What is being asked -
Please locate each line in the material below that contains the string "Viewport", and copy those lines out. Matching is case-sensitive.

▬▬▬

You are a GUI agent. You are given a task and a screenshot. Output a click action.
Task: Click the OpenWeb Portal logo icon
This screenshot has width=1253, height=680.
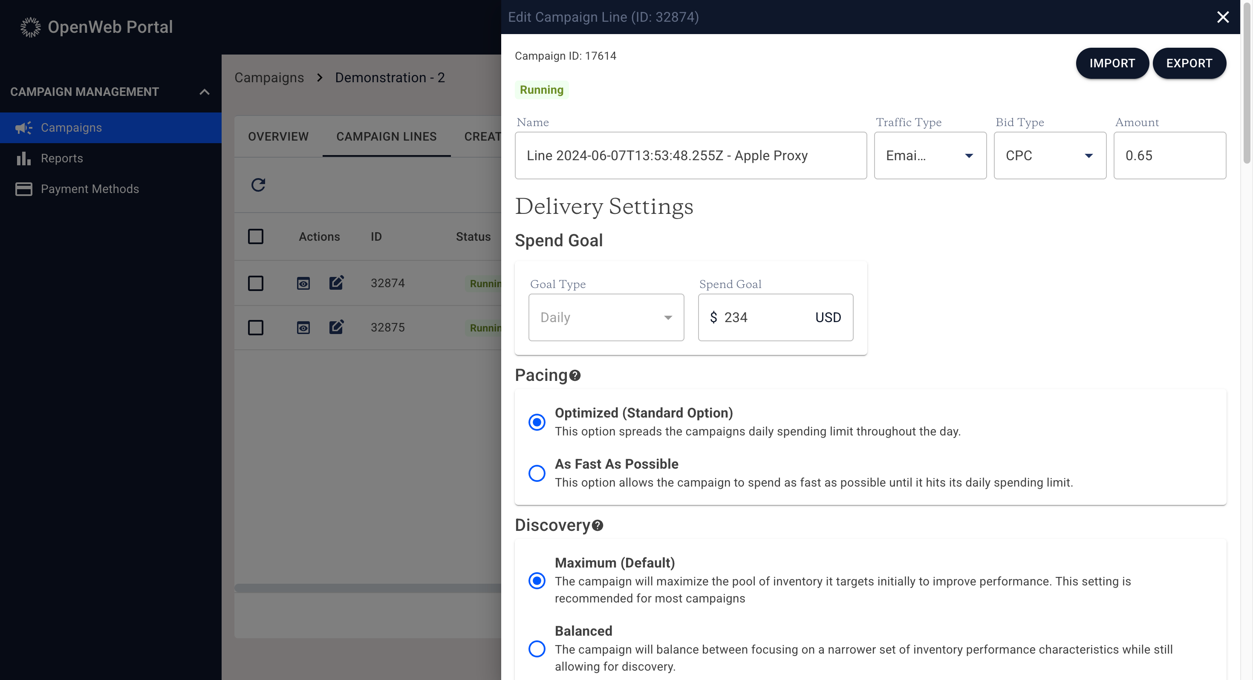[30, 27]
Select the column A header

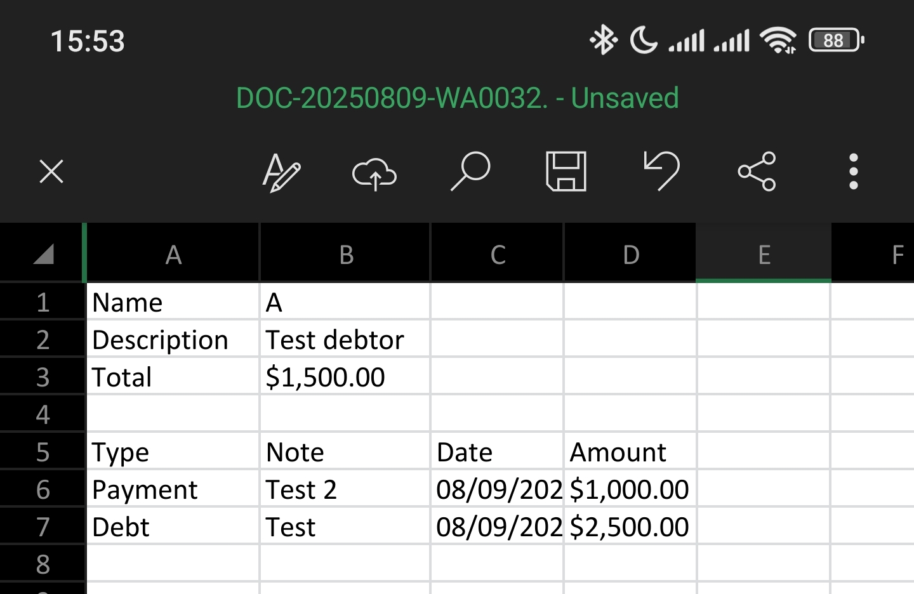point(173,254)
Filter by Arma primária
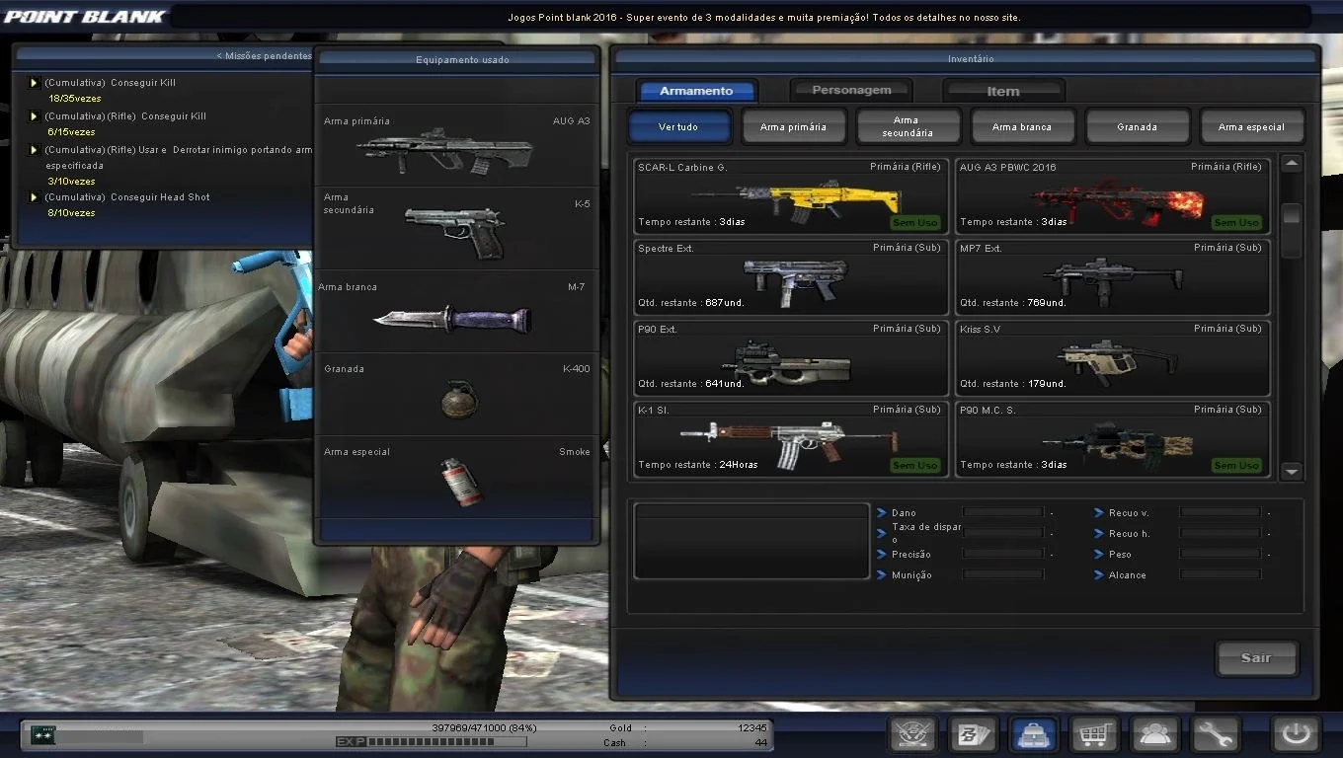The image size is (1343, 758). point(794,127)
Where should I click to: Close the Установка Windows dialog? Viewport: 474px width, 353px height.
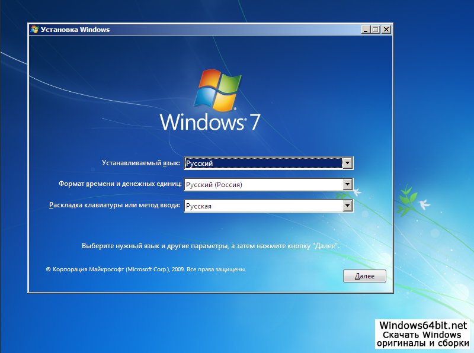pyautogui.click(x=386, y=29)
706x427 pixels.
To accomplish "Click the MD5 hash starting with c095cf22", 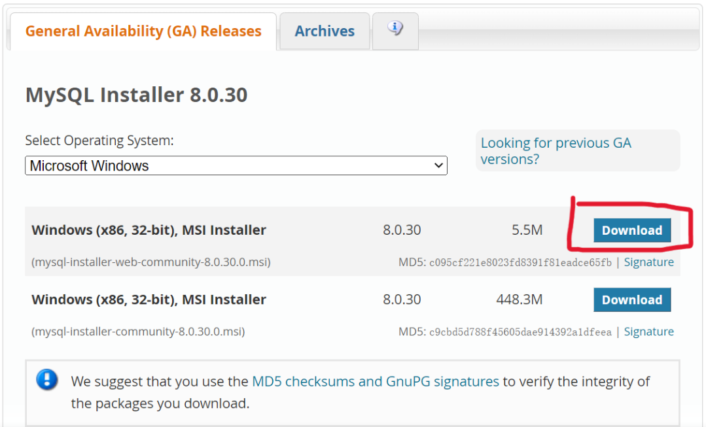I will pyautogui.click(x=520, y=263).
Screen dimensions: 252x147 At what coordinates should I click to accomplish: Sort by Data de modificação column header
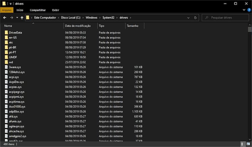point(78,26)
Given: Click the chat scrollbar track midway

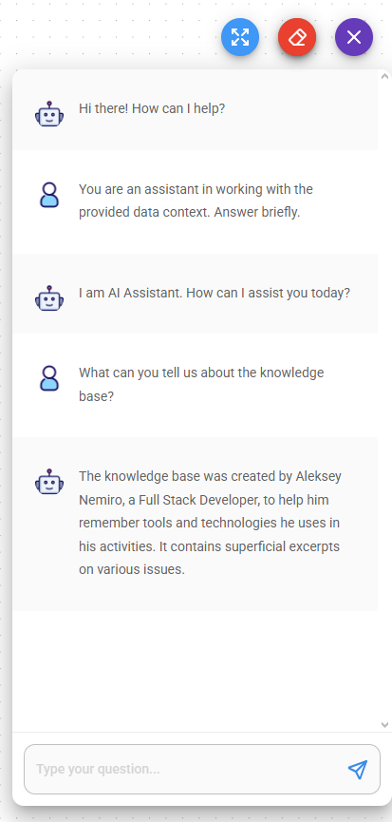Looking at the screenshot, I should [384, 400].
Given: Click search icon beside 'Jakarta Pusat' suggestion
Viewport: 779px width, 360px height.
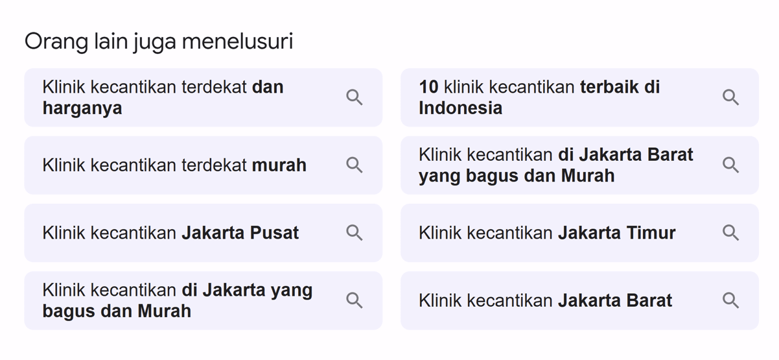Looking at the screenshot, I should click(354, 232).
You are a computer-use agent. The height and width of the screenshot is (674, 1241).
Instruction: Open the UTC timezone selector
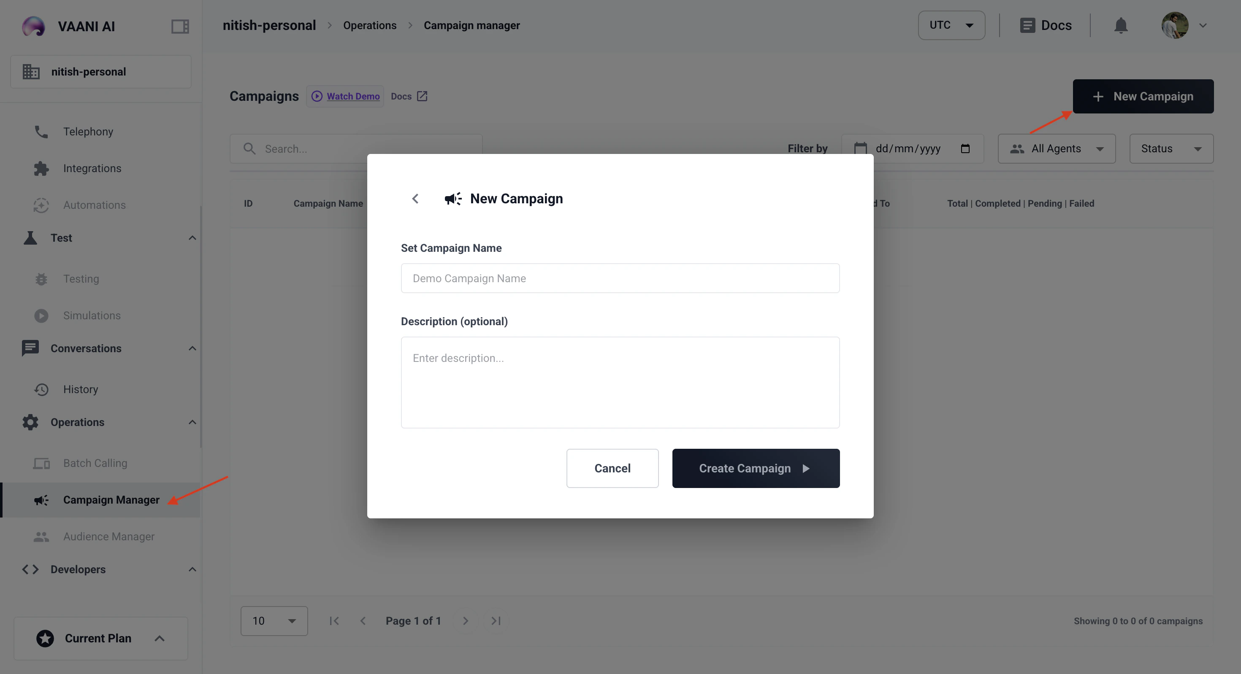(951, 25)
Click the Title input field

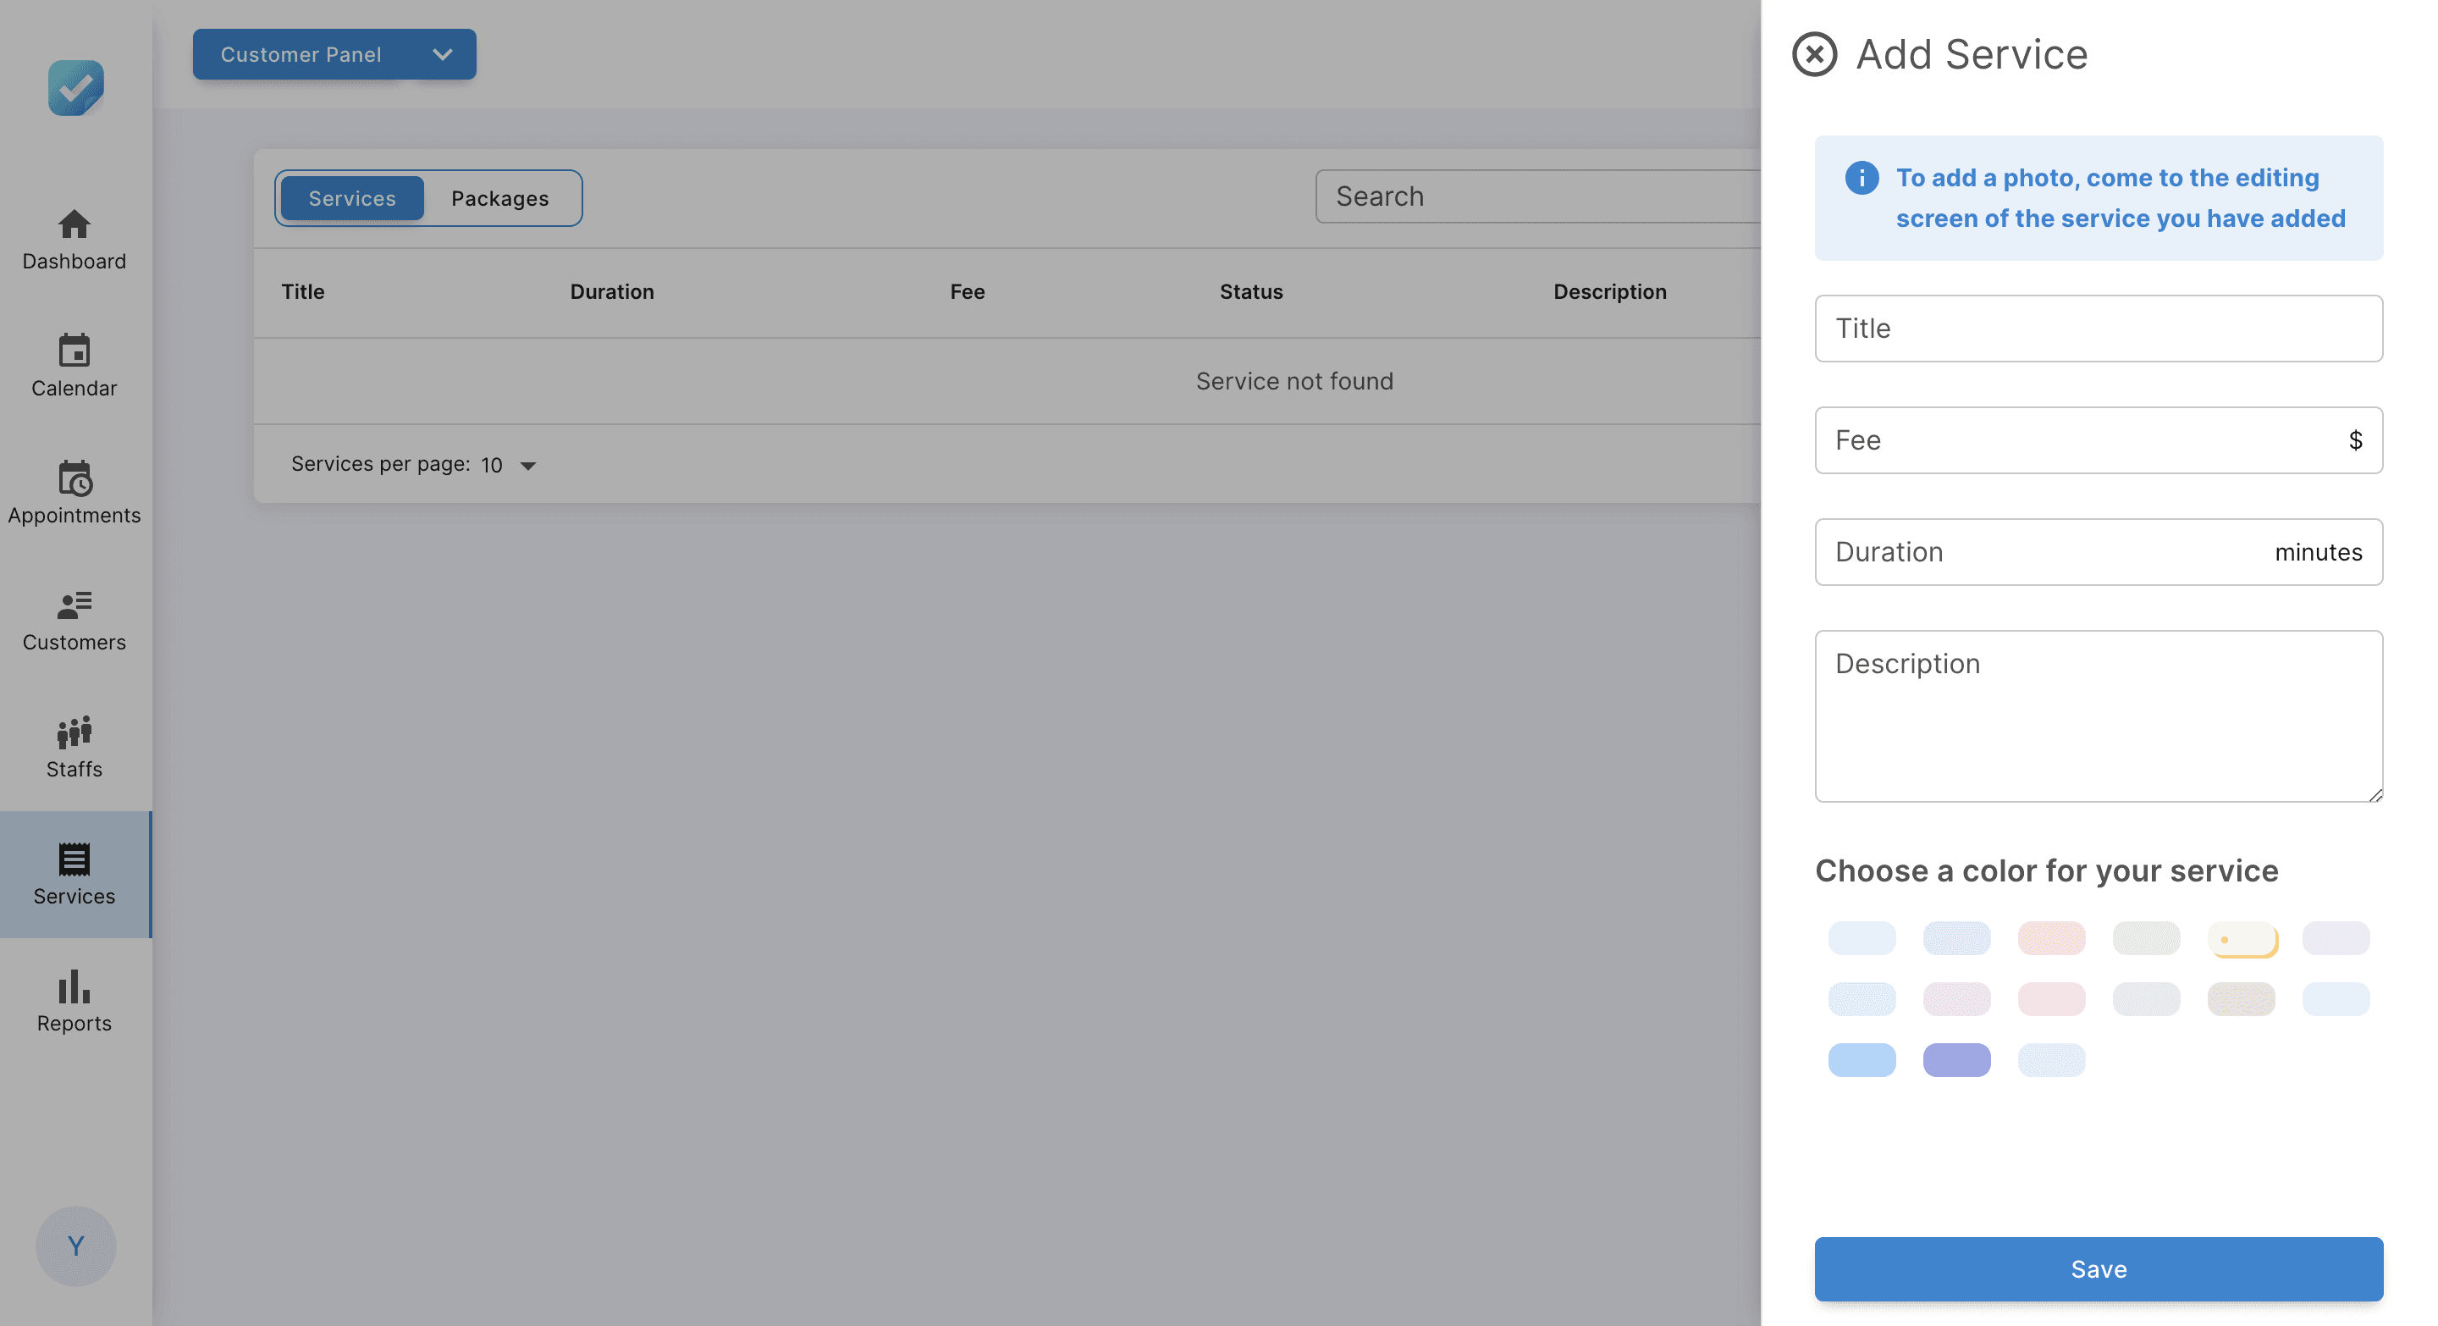[x=2097, y=328]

▬▬▬

Correct response -
Where should I click to: Close the Установка Windows dialog? Viewport: 474px width, 353px height.
Viewport: 779px width, 360px height.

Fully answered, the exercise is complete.